CIGNA CHOICE FUND HSA PLAN
HEALTH SAVINGS ACCOUNT
Upon enrollment in the Cigna Choice Fund HSA health plan, you will receive a health plan insurance card from Cigna within 7-10 business days. You will present your insurance card when you obtain medical care or fill a prescription for claim processing purposes.
In addition, an HSA will be opened with the initial contribution from MAA and maintained on your behalf through HSABank. You will receive a Cigna Choice Fund Health Debit Card and welcome kit from HSABank. You can use this card to pay for eligible out-of-pocket expenses at the time of service or after.
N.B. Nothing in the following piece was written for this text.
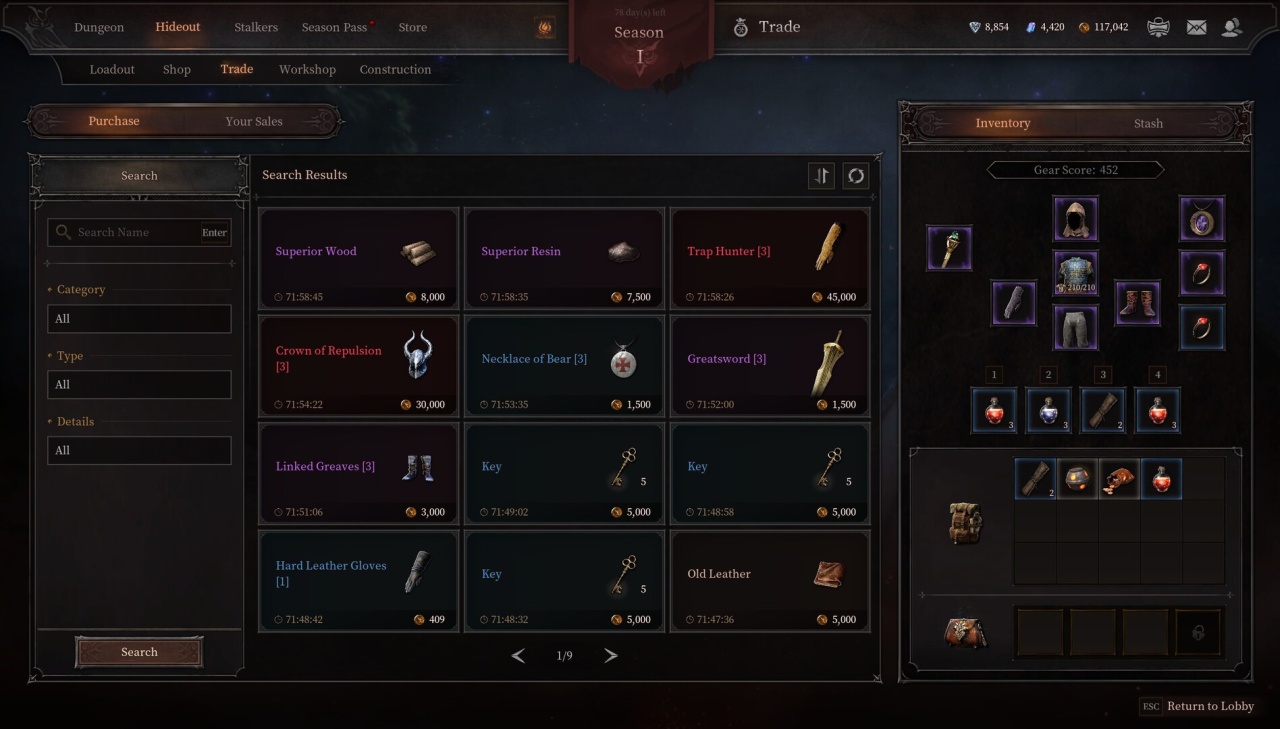Click the sort order icon
This screenshot has height=729, width=1280.
822,176
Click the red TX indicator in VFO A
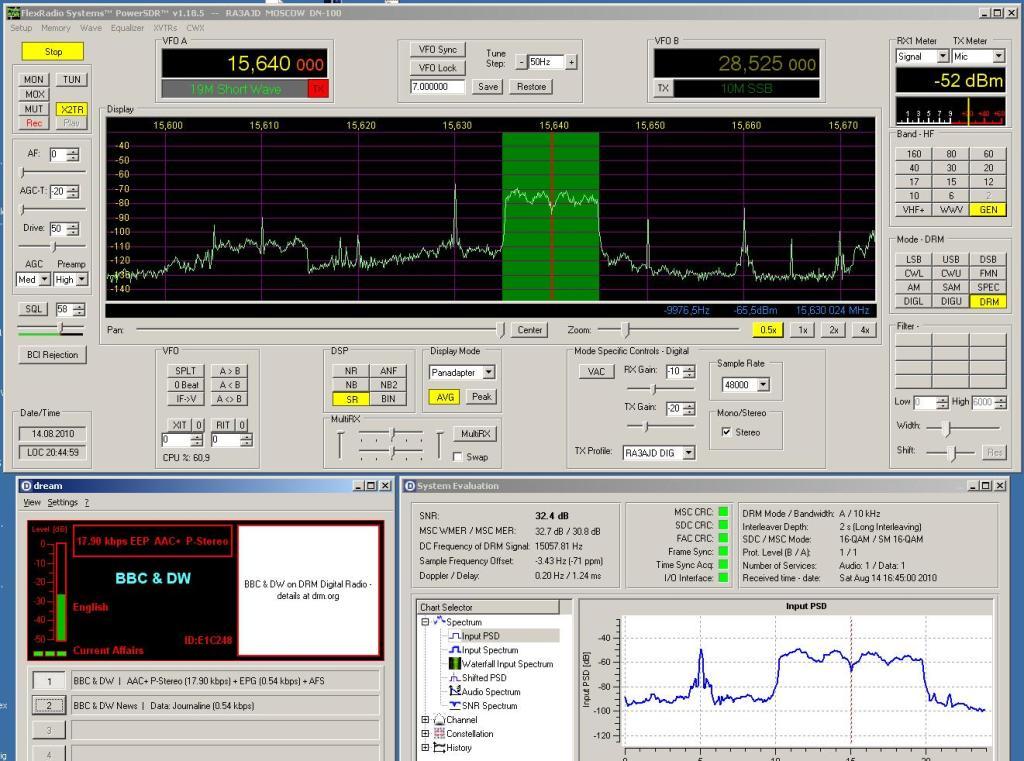Viewport: 1024px width, 761px height. (x=318, y=89)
You decide how and when to use the money in your HSA, up to the amount available in your account. You can use your HSA debit card to pay for qualified medical, dental and vision expenses at the time of service or upon receipt of a bill from a provider. You can also save the money in your HSA to use for future qualified expenses (i.e., in retirement). You won’t need to submit documentation to substantiate the charges made to your HSA debit card, but it’s important to keep your receipts for all expenses paid from your HSA for tax and recordkeeping purposes.
If there are funds available in your HSA, you decide whether or not to use the funds to pay all or a portion of the qualified expenses for which you are responsible, including amounts applied to your Deductible and Coinsurance. If there are no funds available in your HSA, you must use another form of payment to pay the provider the amount for which you are responsible.
When you obtain medical care or fill a prescription, a claim is submitted to Cigna. With the exception of Preventive Care, you will pay 100% of the cost of medical care and prescription drugs, either at the time of service or your provider will bill you directly, until you meet your Deductible.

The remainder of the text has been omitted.